Buses, Students, Tech and Models of Care
I continue to be surprised, informed and stimulated by the many contrasts and similarities between nursing and information technology. A constant encounter as a mentor is hearing accounts about student nurses and their learning experience. After 12-18 months since beginning their student career what are student's learning, being taught? And yes: nursing theory and models of care still seem twee, out-of-date, out-of fashion.

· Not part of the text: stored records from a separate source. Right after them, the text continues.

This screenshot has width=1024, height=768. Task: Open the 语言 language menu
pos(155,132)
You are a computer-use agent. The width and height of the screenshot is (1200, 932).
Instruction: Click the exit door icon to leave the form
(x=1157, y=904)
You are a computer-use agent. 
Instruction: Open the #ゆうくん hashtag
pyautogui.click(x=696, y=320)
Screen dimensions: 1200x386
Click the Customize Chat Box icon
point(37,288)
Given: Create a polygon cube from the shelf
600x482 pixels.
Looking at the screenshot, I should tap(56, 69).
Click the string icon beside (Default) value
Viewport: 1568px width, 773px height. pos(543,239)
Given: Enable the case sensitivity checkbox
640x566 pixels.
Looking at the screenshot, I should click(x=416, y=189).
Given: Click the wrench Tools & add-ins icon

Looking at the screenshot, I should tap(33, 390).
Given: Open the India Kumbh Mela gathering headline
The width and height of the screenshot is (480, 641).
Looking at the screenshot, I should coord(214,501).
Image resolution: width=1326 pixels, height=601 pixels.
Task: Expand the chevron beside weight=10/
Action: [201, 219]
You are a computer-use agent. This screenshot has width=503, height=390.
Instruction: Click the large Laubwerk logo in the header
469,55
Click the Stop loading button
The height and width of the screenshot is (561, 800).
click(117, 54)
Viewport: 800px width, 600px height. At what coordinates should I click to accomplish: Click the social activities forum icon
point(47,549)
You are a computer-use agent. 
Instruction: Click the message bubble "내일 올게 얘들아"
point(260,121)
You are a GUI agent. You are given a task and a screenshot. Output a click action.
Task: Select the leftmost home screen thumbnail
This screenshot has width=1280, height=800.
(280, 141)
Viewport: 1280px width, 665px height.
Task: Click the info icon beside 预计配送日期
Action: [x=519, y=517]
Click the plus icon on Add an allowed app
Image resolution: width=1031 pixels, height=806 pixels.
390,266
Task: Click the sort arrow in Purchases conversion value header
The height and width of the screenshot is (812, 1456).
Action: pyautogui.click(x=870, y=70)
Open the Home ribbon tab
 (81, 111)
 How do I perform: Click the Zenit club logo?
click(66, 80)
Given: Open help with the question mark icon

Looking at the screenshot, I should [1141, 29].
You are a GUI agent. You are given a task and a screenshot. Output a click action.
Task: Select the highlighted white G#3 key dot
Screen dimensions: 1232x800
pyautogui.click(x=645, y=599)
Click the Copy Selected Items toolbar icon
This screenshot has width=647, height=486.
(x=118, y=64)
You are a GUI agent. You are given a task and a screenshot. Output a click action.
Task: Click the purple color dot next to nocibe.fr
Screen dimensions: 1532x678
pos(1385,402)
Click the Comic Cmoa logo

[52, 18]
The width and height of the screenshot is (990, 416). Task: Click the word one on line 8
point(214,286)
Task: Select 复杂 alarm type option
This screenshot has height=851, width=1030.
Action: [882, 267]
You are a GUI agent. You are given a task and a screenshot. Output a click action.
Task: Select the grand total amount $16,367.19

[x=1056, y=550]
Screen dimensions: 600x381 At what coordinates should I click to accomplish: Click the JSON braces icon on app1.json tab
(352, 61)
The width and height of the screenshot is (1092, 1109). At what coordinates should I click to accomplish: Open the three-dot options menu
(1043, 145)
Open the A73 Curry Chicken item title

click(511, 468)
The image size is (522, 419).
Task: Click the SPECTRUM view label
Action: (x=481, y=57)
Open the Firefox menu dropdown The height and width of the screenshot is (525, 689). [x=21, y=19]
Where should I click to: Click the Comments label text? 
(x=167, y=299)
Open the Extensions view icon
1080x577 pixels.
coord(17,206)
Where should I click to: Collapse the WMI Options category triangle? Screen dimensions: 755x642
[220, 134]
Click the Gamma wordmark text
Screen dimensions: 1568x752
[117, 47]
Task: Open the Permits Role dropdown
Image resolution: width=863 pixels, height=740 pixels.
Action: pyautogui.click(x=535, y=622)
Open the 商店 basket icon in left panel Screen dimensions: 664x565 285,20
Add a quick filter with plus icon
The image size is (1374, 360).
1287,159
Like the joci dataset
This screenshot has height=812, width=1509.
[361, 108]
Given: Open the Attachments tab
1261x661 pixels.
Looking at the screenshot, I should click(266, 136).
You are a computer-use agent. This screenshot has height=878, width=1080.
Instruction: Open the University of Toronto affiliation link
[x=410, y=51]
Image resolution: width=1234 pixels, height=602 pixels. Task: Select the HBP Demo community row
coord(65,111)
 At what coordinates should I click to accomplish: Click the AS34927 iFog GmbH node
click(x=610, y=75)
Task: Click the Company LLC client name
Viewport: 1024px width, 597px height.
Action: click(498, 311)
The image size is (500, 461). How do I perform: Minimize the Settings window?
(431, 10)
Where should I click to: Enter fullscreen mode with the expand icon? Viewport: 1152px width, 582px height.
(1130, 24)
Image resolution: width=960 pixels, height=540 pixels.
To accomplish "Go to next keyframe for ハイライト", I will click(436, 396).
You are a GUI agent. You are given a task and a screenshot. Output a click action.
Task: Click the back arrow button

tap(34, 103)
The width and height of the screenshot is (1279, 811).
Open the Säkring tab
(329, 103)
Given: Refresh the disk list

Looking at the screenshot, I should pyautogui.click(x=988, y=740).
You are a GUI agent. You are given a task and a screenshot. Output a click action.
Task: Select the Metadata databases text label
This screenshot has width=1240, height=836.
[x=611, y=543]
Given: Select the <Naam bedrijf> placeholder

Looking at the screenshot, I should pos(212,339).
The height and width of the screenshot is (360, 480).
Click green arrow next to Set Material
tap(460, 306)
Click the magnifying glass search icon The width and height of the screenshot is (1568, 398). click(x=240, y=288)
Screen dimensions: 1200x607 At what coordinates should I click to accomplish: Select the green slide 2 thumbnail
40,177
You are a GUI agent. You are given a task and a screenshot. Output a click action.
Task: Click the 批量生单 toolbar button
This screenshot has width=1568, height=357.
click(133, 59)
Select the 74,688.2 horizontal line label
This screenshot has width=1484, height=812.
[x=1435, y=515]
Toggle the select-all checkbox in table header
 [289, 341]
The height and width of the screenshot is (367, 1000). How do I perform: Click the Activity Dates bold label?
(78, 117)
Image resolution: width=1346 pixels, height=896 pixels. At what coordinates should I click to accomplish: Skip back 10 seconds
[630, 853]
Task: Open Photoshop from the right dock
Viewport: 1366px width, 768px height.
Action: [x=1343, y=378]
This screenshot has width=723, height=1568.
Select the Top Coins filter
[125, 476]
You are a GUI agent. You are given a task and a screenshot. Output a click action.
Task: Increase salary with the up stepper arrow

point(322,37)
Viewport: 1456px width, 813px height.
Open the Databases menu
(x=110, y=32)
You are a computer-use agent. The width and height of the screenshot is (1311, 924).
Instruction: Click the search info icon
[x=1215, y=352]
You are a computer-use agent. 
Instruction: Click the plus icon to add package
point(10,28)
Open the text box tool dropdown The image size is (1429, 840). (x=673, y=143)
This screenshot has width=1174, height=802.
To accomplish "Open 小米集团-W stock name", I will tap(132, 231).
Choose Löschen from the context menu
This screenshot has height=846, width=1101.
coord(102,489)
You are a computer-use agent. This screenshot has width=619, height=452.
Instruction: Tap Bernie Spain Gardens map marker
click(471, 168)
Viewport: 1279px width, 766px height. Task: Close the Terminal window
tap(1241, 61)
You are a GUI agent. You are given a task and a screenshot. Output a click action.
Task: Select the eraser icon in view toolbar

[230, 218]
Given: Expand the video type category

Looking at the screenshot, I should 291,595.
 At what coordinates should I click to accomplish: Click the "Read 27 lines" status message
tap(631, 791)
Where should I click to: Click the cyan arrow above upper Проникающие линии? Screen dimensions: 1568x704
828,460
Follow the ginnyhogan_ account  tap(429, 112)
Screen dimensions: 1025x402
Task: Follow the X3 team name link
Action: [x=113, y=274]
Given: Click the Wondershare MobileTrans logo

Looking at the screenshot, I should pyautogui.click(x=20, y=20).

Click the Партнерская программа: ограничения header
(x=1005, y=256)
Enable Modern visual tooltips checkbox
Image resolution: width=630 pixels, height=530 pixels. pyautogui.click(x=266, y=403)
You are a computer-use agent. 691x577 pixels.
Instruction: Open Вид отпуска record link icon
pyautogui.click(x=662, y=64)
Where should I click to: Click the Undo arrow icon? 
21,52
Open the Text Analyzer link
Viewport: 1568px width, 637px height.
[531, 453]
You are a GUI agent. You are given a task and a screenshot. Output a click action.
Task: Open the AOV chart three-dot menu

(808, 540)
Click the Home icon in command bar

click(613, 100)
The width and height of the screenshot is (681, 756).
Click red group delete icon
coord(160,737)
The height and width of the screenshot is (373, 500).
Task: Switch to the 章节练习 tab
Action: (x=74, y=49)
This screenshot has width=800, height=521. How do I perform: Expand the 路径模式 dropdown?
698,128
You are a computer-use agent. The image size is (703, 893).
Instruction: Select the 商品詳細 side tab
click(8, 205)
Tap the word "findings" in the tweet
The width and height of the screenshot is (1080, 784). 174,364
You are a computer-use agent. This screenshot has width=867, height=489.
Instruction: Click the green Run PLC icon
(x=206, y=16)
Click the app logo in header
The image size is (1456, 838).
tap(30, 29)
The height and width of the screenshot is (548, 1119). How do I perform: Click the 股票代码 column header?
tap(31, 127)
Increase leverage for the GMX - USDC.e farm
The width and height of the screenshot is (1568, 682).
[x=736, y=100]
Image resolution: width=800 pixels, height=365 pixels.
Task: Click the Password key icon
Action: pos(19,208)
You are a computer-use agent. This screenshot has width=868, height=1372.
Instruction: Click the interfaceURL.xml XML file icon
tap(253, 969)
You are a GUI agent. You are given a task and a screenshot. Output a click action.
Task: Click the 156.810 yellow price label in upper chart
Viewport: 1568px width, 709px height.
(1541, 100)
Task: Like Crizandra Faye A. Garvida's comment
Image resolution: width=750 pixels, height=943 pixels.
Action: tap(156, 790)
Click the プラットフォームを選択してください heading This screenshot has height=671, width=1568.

Change is inevitable of course; in tech if you are not on-board (as in the web), there is a progression of buses and you can get on at any time. At least I hope that's the case. As Web Design magazine asks: "How will CSS be styling the web in 2017, 2018 or 2019?" So for students there are many university blocks, lectures, clinical placements, mentors...: so many buses. Hopefully they really do get on-board sooner rather than later.
The snapshot of evidence as I have it re. models of care, nursing theory and reflection suggests there is quite a vacuum at a time when there is both a need for a tool like Hodges' model and an opportunity.
There are valuable lessons in the history of models of care while we relish the challenges of the future. Those lessons are still relevant as the nursing community and its practitioners constantly travel between the mechanistic and humanistic forms of knowledge that nursing demands.
Technology changes all the time and with it, the buses, the roads and even the bus stops. Clearly, we need our students to be as well equipped as possible. Not to deal with change, then it is too late. We need future practitioners to be able to critique potential change. This is crucial when future change involves nursing itself and nursing's values.